Se qualcuno si era illuso che le prossime elezioni in Trentino del 21 ottobre per il centro destra fosse una marcia trionfale farà meglio a ricredersi, come del resto queste colonne lo avevano già messo in chiara evidenza, suscitando non pochi strali e rimbrotti da parte dei diretti interessati che già si vedevano sulla tolda di comando di Piazza Dante a Trento.
In provincia di Trento è scattata la più deteriore delle logiche politiche, quella della “conventio ad excludendum”, del “io sì e tu no” in casa d’altri. Il pomo del contendere è la candidatura di un consigliere provinciale, Claudio Civettini, che in tempi non sospetti ha mollato la Lega in cui era stato rieletto con un ottimo risultato elettorale per insanabili contrasti politici con l’allora segretario e attuale candidato presidente Maurizio Fugatti. Dalla Lega Civettini è passato armi e bagagli alla lista Civica Trentinache annoverava due consiglieri, Rodolfo Borga e Claudio Cia (quest’ultimo ripescato a seguito delle dimissioni di Diego Mosna, eletto come candidato presidente, ma essendo stato sconfitto da Ugo Rossi, ben presto si è reso conto che era meglio e più utile tornare alla guida delle aziende del suo gruppo cartario).
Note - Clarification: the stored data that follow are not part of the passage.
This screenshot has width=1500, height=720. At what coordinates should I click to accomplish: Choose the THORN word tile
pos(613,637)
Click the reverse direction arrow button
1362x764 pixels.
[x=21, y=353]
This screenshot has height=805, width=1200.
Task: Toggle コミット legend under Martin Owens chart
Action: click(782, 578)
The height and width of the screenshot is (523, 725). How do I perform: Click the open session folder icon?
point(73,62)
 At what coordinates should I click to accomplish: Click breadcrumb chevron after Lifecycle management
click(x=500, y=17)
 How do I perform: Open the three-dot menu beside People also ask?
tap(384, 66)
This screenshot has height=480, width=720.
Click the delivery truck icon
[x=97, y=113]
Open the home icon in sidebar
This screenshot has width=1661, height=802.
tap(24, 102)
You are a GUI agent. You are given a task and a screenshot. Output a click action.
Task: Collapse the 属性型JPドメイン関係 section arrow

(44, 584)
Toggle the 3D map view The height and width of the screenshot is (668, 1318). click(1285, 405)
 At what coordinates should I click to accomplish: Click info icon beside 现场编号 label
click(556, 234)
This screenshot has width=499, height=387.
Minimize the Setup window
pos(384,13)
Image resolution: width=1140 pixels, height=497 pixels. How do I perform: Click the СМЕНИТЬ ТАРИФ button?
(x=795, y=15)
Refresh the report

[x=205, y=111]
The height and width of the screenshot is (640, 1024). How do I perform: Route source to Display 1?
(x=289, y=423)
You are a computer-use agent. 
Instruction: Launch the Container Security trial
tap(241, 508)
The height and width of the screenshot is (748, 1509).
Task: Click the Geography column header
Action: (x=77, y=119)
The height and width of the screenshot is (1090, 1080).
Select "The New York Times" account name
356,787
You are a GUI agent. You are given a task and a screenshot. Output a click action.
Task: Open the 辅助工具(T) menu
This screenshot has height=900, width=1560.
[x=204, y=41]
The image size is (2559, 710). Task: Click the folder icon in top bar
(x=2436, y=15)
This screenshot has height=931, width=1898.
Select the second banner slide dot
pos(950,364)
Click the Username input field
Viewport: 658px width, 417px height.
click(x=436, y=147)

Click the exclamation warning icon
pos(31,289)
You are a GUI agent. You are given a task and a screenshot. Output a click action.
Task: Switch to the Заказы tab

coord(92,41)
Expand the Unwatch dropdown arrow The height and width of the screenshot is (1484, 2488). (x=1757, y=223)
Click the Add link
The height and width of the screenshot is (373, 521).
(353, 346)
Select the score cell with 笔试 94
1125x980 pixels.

Civettini agli occhi dei maggiorenti della Lega è colpevole di lesa maestà e come tale la Lega ha messo il veto alla sua candidatura nella Civica Trentina se questa vuole confermare l’apparentamento con il centro destra, accettato solo dopo un lungo tira e molla, visto che nemmeno nelle fila della Civica si era convintissimi della scelta da fare, specie per lo scarso carisma politico del candidato presidente proposto dalla Lega. Se l’ukazeleghista nei confronti di Civettini dovesse permanere, la scelta obbligata sarà quella dell’uscita dalla coalizione di centro destra della Civica, che tra l’altro non ha potuto esimersi dall’evidenziare che un suo esponente, quel Cia ripescato, ha fatto anche lui fagotto mollando la Civica Trentina per farsi un partito a sua immagine e somiglianza, Agire per il Trentino, che uno dei più convinti supporter di Fugatti. Solo che Borga e Civettini hanno avuto il buon gusto di non evidenziare le travi esistenti negli occhi dell’alleato leghista che sottolinea invece le pagliuzze i casa altrui.
Ne va meglio in casa degli azzurri, dove il consigliere provinciale uscente, Giacomo Bezzi, da tempo è in rotta con i vertici del partito e ha scelto di candidarsi con una formazione politica tutta sua, una sorta di collage di simboli del passato, tra cui l’Udc e, pare, anche il mitico scudocrociato. Qui il tema del contendere riguarda l’ultima furbata messa in campo da Bezzi per cercare di emergere e garantirsi una difficile rielezione: affiancare ai simboli già intercettati anche la scritta “Fugatti presidente”, quasi fosse la lista personale del leader dell’alleanza. Un trucchetto che è andato di traverso alle altre forze politiche del centro destra, specie quelle più piccole, che temono un drenaggio di voti a favore di quella con lo specchietto per le allodole, e che minacciano di abbandonare la coalizione nel caso in cui a Bezzi dovesse riuscire il colpaccio.
Non solo: in casa Lega, fazione femminile, aumentano i malumori verso il giovane segretario Mirko Bisesti e la sua decisione di piazzare in lista anche le tre deputate fresche di elezione al Parlamento, le quali toglieranno visibilità alle altre candidate “semplici” che vedono grandemente precluse le loro possibilità di successo, anche perché le voci sempre più insistenti di elezioni politiche anticipate il prossimo maggio 2019 in concomitanza con le europee, le tre moschettiere deputate pensano bene di mettere le loro gentili terga su uno scranno più sicuro e anche comodo, soprattutto per le due fresche mammine.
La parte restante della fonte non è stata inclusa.